Tailoring Material and Mechanochemical Responses with Microstructure

Abstract

The objectives of this project were twofold: (i) to develop a methodology for tailoring the nonlinear elastic response of a 2D lattice material through designed microstructural geometric nonlinearities; and (ii) to show that activation of mechanophores (such as spiropyran) can be similarly manipulated through lattice geometry.

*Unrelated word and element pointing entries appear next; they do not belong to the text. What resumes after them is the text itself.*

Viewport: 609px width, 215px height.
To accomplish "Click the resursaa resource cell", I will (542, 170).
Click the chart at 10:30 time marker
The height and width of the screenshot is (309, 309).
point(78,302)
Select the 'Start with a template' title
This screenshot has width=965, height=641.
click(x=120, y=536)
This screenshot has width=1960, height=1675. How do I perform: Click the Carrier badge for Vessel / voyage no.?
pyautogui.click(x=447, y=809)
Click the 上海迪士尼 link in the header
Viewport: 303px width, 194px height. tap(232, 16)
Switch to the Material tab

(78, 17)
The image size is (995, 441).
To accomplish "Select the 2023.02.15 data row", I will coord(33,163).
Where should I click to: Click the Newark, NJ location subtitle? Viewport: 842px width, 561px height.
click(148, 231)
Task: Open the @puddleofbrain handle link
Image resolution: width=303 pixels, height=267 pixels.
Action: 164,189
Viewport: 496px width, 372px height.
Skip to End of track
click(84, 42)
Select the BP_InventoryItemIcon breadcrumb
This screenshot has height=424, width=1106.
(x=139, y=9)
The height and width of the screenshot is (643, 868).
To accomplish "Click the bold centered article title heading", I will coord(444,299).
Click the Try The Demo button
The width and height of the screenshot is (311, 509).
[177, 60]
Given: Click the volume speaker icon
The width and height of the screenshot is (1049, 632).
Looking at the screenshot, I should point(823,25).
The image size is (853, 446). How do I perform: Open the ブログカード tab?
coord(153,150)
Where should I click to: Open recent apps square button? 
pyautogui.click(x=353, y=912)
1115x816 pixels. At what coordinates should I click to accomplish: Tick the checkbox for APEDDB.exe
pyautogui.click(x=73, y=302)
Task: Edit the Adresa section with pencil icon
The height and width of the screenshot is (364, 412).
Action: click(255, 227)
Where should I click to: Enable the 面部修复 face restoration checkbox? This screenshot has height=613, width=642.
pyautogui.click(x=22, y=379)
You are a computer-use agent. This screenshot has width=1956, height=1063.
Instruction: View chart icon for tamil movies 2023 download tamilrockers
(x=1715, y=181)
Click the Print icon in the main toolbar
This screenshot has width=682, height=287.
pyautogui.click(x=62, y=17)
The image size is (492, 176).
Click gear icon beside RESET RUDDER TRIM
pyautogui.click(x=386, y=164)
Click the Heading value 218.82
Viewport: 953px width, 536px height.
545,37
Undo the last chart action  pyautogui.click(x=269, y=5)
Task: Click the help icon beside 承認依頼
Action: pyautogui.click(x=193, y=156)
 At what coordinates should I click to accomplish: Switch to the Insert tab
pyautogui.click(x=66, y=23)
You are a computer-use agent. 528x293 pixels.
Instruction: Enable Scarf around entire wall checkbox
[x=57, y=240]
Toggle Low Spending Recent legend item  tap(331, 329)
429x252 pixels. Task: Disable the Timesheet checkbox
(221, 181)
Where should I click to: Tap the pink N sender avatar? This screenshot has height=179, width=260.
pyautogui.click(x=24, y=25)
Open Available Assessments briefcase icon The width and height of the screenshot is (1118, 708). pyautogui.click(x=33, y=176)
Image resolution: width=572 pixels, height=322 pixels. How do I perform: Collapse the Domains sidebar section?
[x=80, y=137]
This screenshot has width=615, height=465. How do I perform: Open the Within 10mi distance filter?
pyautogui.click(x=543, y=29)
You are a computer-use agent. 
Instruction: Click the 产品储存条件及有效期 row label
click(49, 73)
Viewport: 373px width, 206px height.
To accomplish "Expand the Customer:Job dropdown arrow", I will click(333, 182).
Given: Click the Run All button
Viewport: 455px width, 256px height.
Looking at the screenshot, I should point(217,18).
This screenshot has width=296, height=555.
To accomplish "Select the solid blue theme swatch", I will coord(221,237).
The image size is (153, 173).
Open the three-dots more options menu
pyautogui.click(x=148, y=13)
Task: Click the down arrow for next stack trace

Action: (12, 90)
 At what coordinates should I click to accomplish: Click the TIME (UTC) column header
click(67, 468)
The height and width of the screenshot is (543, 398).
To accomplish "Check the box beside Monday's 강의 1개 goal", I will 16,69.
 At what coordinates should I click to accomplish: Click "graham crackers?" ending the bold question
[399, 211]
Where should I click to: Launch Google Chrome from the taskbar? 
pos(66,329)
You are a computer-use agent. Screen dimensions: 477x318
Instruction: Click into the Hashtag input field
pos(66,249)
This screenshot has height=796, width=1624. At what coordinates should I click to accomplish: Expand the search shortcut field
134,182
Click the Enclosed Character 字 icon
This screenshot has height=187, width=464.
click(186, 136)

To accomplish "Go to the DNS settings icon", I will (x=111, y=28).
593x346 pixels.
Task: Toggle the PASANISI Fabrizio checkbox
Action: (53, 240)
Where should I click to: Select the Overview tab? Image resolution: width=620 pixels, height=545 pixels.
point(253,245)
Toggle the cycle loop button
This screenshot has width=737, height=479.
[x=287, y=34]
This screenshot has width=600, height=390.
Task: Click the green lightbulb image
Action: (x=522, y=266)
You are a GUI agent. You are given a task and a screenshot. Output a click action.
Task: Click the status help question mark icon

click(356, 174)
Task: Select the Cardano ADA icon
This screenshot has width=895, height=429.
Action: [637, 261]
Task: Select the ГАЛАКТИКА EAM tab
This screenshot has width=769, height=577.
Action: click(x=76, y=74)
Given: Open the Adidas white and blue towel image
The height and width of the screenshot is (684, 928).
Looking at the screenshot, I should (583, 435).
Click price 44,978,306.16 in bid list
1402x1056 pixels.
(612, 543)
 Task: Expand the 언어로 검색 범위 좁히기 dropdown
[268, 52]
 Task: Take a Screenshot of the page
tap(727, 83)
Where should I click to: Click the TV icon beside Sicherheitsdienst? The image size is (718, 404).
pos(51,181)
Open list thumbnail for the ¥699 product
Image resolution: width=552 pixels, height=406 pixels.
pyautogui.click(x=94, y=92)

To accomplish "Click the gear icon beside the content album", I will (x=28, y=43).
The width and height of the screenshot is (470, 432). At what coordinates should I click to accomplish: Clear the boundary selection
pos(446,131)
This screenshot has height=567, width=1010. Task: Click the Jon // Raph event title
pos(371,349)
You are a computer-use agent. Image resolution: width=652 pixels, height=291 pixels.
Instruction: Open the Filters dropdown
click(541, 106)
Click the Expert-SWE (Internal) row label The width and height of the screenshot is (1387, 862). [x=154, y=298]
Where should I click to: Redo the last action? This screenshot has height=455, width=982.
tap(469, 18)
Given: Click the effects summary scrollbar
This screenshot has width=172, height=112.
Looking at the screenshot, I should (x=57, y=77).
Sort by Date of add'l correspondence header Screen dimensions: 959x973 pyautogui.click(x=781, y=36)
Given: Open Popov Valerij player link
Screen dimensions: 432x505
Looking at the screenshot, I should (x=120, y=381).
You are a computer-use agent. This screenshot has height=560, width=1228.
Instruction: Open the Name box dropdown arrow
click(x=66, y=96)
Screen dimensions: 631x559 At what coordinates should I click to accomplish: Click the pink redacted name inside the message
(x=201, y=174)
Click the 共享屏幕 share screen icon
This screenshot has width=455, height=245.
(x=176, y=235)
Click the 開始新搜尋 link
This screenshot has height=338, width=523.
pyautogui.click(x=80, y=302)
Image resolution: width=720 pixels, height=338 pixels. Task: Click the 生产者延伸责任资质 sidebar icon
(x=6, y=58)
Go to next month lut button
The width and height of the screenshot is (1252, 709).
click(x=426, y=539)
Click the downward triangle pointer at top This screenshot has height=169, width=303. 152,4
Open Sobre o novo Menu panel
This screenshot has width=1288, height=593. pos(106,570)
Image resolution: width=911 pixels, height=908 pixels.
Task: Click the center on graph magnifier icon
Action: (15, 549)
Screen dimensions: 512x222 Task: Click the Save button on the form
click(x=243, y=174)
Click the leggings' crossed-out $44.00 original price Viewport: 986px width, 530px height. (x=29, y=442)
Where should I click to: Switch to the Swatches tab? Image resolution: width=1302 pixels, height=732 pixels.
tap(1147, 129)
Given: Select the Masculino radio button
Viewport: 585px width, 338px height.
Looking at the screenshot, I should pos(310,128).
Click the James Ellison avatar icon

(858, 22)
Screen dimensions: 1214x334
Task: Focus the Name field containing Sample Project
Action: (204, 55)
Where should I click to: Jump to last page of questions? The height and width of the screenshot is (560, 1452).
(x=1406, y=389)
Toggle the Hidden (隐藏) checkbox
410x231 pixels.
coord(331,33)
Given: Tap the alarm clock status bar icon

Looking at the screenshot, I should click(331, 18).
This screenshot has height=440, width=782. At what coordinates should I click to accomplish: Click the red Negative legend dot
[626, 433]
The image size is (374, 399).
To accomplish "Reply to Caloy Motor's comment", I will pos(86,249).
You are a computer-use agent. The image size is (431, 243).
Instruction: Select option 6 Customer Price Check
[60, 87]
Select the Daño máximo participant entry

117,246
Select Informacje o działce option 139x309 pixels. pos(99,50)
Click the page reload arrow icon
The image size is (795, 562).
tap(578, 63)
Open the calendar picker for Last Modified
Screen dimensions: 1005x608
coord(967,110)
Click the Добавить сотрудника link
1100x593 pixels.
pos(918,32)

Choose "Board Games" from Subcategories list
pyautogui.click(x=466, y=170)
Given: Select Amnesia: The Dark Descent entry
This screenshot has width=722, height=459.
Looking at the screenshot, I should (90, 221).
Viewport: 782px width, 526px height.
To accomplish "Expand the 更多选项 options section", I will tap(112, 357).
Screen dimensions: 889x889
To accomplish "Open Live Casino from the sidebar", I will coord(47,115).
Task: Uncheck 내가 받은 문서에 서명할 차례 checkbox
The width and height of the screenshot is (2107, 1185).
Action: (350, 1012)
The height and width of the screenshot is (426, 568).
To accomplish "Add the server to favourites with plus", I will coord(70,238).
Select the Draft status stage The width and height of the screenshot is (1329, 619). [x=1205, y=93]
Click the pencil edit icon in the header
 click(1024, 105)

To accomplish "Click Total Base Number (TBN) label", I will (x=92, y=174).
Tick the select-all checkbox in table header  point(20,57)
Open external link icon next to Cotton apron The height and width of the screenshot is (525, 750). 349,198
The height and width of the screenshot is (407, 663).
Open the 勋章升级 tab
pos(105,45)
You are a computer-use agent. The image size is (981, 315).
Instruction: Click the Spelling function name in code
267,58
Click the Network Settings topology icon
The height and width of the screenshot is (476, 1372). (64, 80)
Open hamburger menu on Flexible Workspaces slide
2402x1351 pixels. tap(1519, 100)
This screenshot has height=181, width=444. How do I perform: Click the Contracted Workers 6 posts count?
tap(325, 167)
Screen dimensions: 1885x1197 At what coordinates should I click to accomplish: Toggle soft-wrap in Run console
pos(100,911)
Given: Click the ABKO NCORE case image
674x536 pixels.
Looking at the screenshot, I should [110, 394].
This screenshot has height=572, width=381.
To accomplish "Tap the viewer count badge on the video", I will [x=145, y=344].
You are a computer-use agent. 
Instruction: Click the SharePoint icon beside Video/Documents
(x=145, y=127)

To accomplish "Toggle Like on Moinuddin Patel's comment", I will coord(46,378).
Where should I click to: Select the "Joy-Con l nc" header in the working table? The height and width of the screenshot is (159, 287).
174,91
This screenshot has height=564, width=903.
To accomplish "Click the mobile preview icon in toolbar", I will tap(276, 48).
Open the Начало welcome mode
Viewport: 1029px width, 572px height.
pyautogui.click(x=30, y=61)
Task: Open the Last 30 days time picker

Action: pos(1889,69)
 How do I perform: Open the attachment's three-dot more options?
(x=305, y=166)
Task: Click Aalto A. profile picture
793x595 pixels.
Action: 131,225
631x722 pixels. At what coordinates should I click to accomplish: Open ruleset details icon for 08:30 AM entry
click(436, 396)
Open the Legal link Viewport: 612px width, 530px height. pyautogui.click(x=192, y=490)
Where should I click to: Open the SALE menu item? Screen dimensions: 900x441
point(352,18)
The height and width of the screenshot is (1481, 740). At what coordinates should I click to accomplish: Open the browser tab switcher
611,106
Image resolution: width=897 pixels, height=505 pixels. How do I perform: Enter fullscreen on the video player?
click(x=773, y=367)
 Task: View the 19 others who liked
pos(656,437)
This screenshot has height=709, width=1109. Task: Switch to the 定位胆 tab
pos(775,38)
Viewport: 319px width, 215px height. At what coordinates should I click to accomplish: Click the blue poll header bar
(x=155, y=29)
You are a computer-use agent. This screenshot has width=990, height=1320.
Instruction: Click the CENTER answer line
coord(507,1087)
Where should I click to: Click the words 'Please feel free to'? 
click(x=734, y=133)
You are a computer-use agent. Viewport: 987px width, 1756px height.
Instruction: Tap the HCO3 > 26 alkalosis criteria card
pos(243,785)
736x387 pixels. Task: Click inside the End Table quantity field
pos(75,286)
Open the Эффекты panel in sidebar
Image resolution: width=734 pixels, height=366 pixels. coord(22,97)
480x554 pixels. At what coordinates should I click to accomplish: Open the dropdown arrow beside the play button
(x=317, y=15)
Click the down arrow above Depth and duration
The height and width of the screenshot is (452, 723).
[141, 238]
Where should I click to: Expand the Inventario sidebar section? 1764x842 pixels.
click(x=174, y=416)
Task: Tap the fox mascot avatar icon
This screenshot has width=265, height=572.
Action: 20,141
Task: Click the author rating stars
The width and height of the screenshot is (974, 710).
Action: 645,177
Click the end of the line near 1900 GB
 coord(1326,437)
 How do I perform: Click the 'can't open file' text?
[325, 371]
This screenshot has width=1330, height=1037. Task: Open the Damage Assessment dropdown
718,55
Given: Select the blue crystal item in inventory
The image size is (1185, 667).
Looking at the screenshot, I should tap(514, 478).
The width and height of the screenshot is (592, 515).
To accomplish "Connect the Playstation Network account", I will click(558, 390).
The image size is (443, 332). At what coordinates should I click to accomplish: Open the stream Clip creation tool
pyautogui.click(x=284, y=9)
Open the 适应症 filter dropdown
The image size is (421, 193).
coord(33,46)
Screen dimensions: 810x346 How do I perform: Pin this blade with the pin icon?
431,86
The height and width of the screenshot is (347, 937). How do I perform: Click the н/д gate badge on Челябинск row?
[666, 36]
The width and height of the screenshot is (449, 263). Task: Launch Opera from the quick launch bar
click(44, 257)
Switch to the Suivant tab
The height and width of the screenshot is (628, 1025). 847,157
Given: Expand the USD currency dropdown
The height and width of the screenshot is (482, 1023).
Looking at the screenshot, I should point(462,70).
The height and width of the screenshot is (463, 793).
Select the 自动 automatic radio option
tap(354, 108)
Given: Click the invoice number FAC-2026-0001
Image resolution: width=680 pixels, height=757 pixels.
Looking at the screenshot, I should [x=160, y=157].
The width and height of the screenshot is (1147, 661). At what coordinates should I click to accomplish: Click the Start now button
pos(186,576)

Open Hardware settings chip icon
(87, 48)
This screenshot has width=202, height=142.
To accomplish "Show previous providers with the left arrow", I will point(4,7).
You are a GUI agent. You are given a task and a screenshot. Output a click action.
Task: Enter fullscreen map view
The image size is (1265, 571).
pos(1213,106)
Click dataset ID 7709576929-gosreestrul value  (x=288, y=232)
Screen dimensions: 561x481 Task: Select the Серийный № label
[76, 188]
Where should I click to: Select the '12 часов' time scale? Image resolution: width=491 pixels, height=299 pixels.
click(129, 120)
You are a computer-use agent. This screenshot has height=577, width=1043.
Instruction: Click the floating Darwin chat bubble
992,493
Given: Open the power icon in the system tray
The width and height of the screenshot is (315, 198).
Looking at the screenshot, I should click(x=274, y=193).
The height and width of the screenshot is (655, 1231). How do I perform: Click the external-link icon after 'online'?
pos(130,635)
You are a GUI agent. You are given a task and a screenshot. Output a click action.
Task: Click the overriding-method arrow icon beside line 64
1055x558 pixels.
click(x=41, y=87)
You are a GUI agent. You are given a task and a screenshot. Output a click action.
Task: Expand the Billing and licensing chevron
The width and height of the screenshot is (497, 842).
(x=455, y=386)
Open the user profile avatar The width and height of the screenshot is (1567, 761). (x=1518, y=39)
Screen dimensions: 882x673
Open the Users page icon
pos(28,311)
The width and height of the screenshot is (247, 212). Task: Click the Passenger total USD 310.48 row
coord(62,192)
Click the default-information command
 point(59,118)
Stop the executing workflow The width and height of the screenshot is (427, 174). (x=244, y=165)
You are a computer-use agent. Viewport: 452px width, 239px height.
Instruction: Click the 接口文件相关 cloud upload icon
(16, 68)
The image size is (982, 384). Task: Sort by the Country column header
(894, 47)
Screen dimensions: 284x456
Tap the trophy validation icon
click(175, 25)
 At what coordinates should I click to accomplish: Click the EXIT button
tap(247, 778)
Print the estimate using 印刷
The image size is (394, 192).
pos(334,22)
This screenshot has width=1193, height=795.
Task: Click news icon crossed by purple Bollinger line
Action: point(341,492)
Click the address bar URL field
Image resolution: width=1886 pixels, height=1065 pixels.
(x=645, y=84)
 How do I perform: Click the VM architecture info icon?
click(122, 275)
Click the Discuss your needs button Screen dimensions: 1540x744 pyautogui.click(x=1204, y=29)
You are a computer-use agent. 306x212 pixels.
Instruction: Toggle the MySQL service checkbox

Exploring this space may lead to new materials that can be engineered to yield prescribed mechanical and chemical loading responses, such as dissipating or focusing energy when struck or triggering chemical reactions under certain loads. The ability to customize these properties in a systematic way could facilitate the design and fabrication of advanced energetic, impact-mitigating, self-healing or self-reinforcing materials. In this thesis, a heuristic exploration of 2D nonlinear lattices was conducted, in which lattices were designed, modeled in COMSOL, and then 3D printed and quasi-statically tested to validate simulation results. A lattice that softens under compression, as well as two that stiffen under compression (using contact and non-contact based mechanisms) were created. A nonlinear topology optimization scheme using a MATLAB genetic algorithm and COMSOL Finite Element Analysis (FEA) was also created to find structures to match prescribed force-displacement curves: however, this topology optimizer struggled finding non-unique solutions and poorly connected structures. Spiropyran was embedded in PDMS and studied in quasi-static and dynamic compression. It was found that spiropyran activated at compressive strains greater than 0.7 at both high and low strain rates and in less than 8 ms during dynamic tests. Finally, spiropyran was embedded in PCL and printed into an oval pore lattice shape; these samples, as well as control (non-lattice, bulk) samples were subjected to tensile tests. As spiropyran activation in the lattices was observed prior to activation in the control samples, these experiments suggest that microstructure can amplify mechanochemical response.